MedicalVisualization

Scene Graph Flattening

OpenGL Matrix Stack | | Scene Graph To OpenGL

As an alternative to using the matrix stack to compute the respective transformation matrices, we ca compute the MVP matrix directly from its components using a linear algebra library. Such a library is glslmath.

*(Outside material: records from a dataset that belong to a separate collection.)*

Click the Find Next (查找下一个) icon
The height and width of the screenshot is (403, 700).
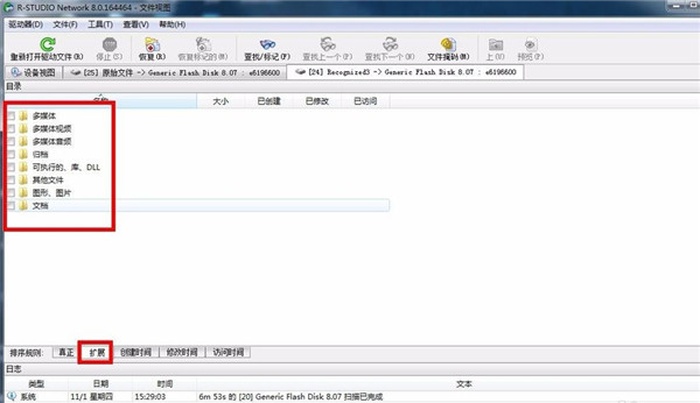[390, 45]
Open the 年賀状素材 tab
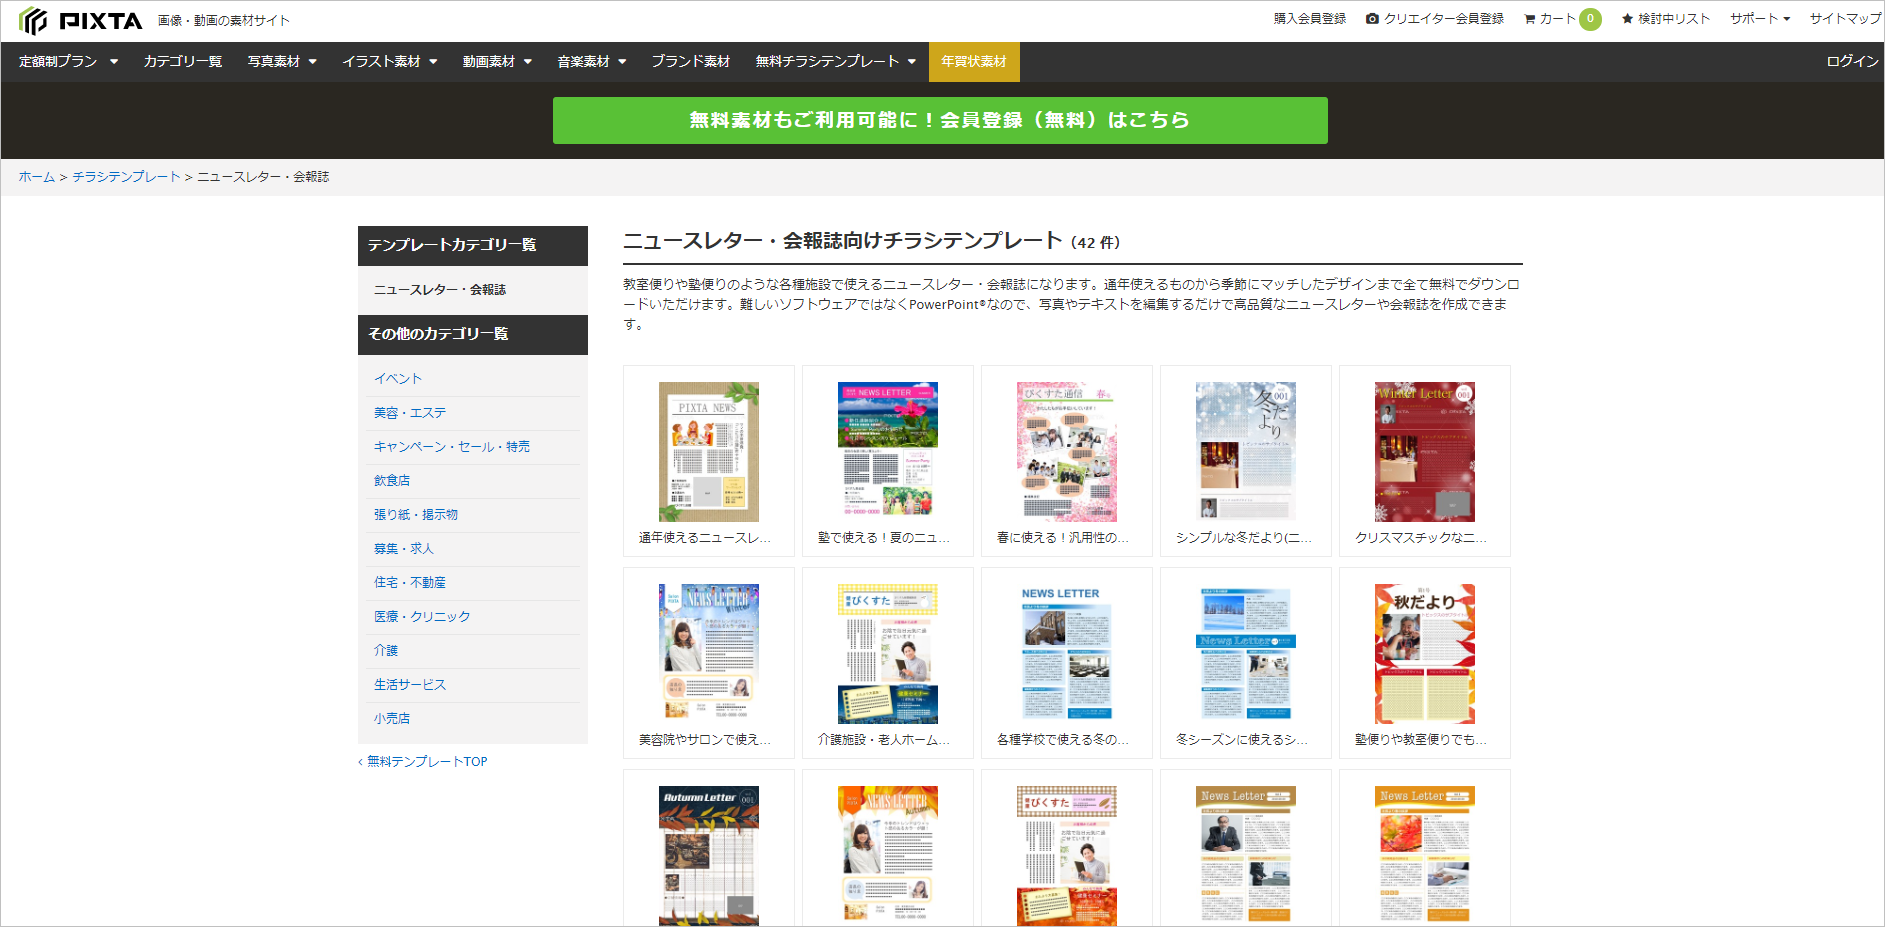The image size is (1885, 927). point(973,62)
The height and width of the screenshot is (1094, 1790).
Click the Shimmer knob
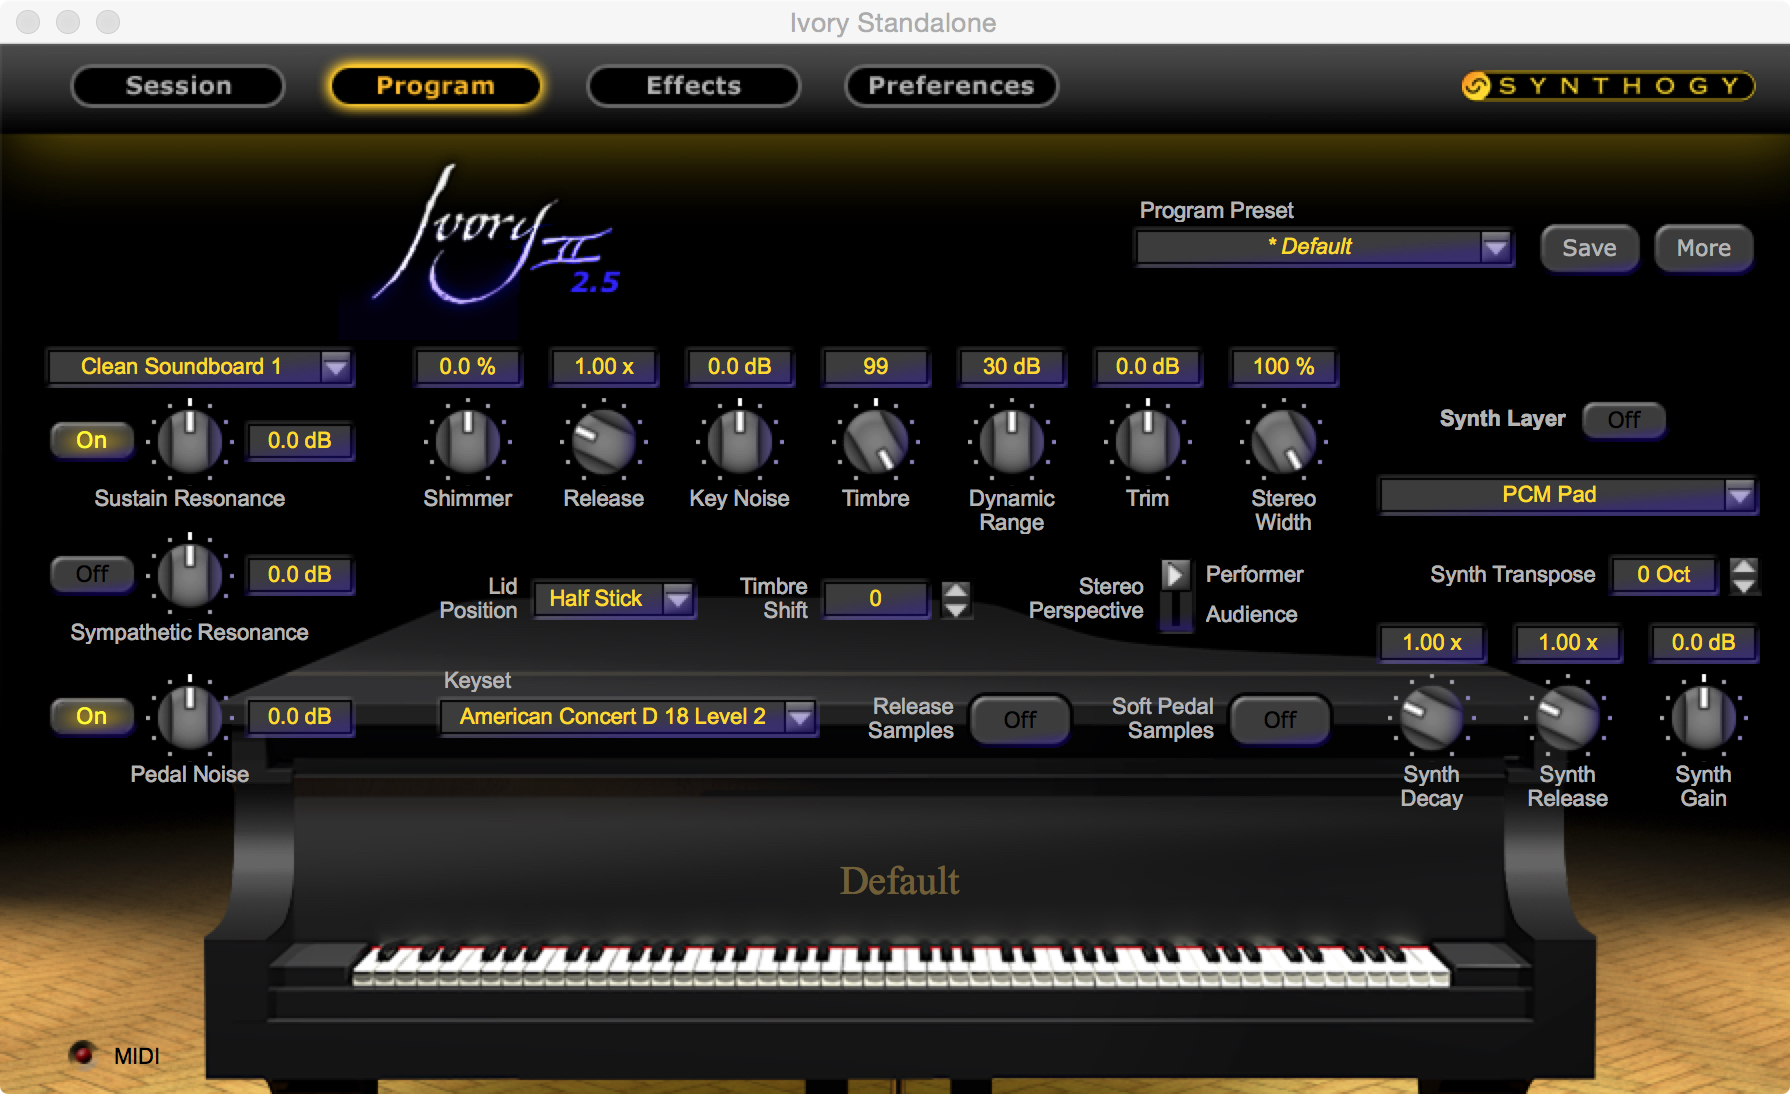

Supposed we have a view matrix V and a transformation matrix M for an object to be rendered. Supposed the object has also child geometry and we have the relative transformation matrices $M_i$ for each part as well. The we compute the respective matrices for the object and its parts as follows:

#include <glslmath.h>

void drawObject(mat4 M, mat4 V, mat4 P)
{
   // set projection matrix once
   lglProjection(P);

   // compute actual model-view matrix
   mat4 MV = V*M;

   // set actual model-view matrix
   lglModeView(MV);

   // render actual object
   lglBegin();
      ...
   lglEnd();

   // render transformed child geometry #1
   mat4 M1MV = MV * M1;
   lglModelView(M1MV);

   // render actual object
   lglBegin();
      ...
   lglEnd();

   // render transformed child geometry #2
   mat4 M2MV = MV * M2;
   lglModeView(M2MV);

   // render actual object
   lglBegin();
      ...
   lglEnd();

   and so on ...
}

In case the object geometry is encapsulated into a vertex buffer object (VBO):

lglVBO vbo, vbo1, vbo2; // assumed to contain geometry

void drawObject(mat4 M, mat4 V, mat4 P)
{
   lglProjection(P);

   mat4 MV = V*M;
   lglModeView(MV);
   lglRender(vbo);

   mat4 M1MV = MV*M1;
   lglModelView(M1MV);
   lglRender(vbo1);

   mat4 M2MV = MV*M2;
   lglModelView(M2MV);
   lglRender(vbo2);
}

That’s how rendering is done in the core profile. Basically, just VBOs and matrices are allowed, since matrix stack operations have been deprecated as legacy functions.